To help get you started, here are 10 questions to ask your insurance agent during your annual insurance policy review:
1. How does my insurance coverage work? What is covered and what is excluded in my Homeowners policy?
Now is a good time to ask how your insurance coverage works and what is and isn’t covered. Know your deductibles and ask what your policies don’t cover so you can decide whether you want other types of insurance as well. For example, damage from floods, earthquakes, landslides and sinkholes typically are not covered under a standard homeowners policy but can be purchased through separate policies.
Make sure you know the monthly cost of your coverage and ask about ways to save on your premiums through higher deductibles or discounts. Things like smoke detectors, alarm systems and bundling auto and home policies under a single company can help reduce your premiums.
Too many homeowners believe that the coverage limits of their Homeowners insurance policy are linked to the market value of their home. Make sure you have enough coverage to completely rebuild your home and replace your belongings in the event of a disaster. If you’ve made significant improvements to your home such as expanding a kitchen or adding a new room, you may now be underinsured and will need more protection. Ask your insurance company or agent about “replacement cost coverage”, which can guarantee your entire home and contents will be restored to original condition if destroyed, even if costs have risen over time.
Homeowners insurance offers limited coverage against losses for expensive items, such as jewelry, fine art or high-end sports equipment like bicycles or golf clubs.
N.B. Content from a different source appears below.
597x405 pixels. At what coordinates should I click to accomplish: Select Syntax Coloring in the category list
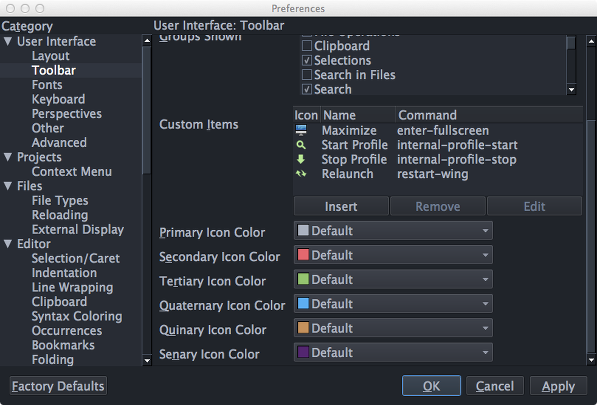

Special coverage, called a Floater or Endorsement, can be purchased in addition to your Homeowners or Renters policy to cover the full value of your jewelry or other expensive items.
The maximum amount the insurance company will pay in legal bills and damages if you are sued is shown in the liability coverage section of your policy. If a visitor slips and falls in your home, make sure you have enough coverage for potentially extensive medical bills and legal bills. Your agent can help you determine the right limit of liability to purchase. You may want to consider purchasing an Umbrella Policy to protect your family’s assets.
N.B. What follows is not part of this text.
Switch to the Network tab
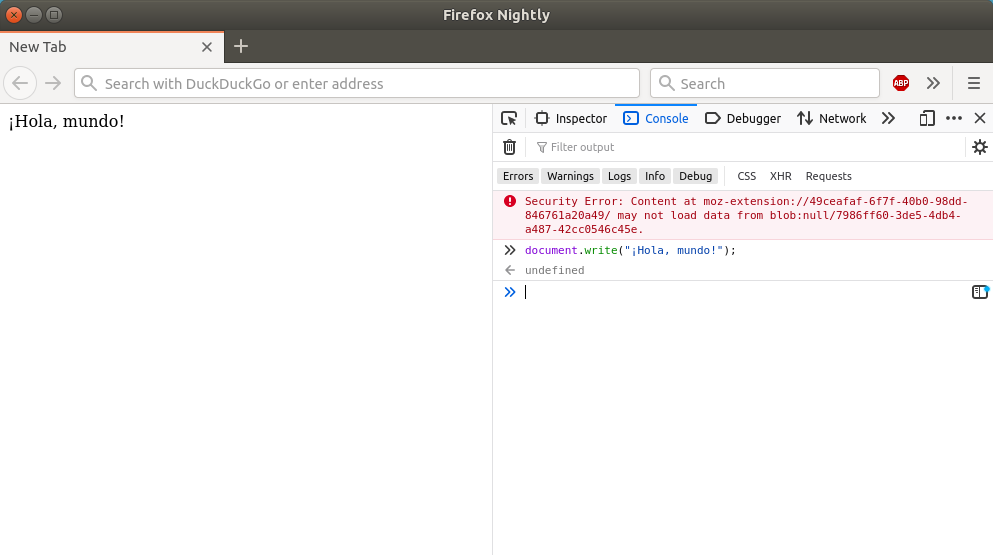This screenshot has width=993, height=555. click(832, 118)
If your teenage children have started driving, it’s generally less expensive to add them to your own Auto Insurance Policy rather than buy separate policies for them. If they will be driving their own vehicles, consider insuring them with your company so that you can get a multi-policy discount. Choose the vehicles carefully. The type of car a teen drives can significantly impact the price you pay for insurance. And if you’re thinking of simply not reporting your teen driver to your insurer? As a non-disclosed driver, your teen may have less coverage than your policy provides to you – leaving you potentially on the hook personally for liability for injuries or damage after an accident.
If your kids are heading off to college, there are a few things to consider. While they live on-campus in a dorm, their personal belongings are likely covered by your homeowners or renters insurance policy, but you may need higher limits if they have expensive items like high-end laptops or bicycles. If they live off-campus in an apartment or home, they’ll need their own Renters policy to protect their belongings from theft, fire or other covered loss. And if they leave their car (or yours) at home, you can likely claim significant savings on their auto insurance because they are “students living away.”
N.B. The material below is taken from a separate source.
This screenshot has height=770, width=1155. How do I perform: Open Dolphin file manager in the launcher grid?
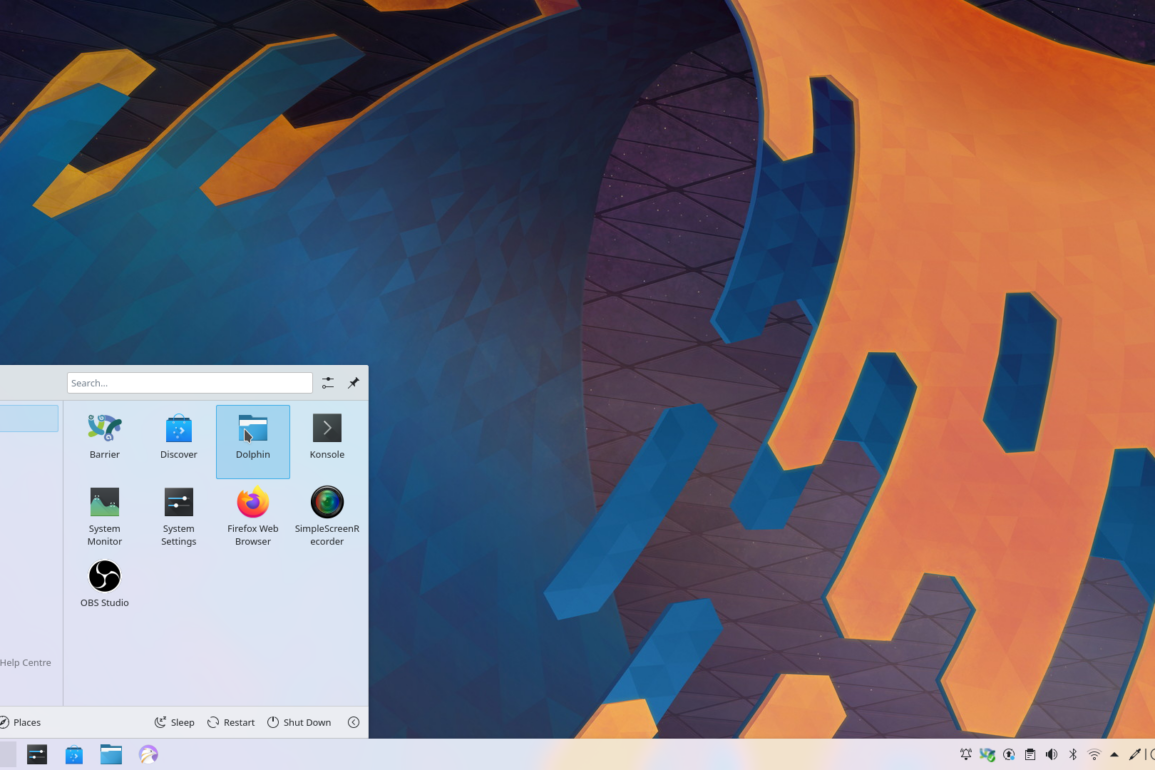[x=252, y=437]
Switching jobs or experiencing a change in your salary can alter your insurance needs. If your new employer doesn’t provide as much Life Insurance protection as you had in your old job, you can replace the lost coverage with an individual Life Insurance policy. If you retired and no longer commute to work, the reduced mileage could reduce the cost of your auto insurance premiums.
You may qualify for a discount on your Auto Insurance if you’ve recently married. If you and your spouse insure your vehicles through two different companies, consider insuring both under one policy. Consider updating your Homeowners Insurance to protect new valuables such as jewelry and wedding gifts. If you’ve recently divorced, you’ll need separate Auto and Homeowners policies.
Knowing your agent’s process for filing a claim and the typical timeline for reimbursement will help reduce stress during the claims process. Also, ask your agent if they are available outside of business hours, or if the insurance carrier can be contacted online at any time.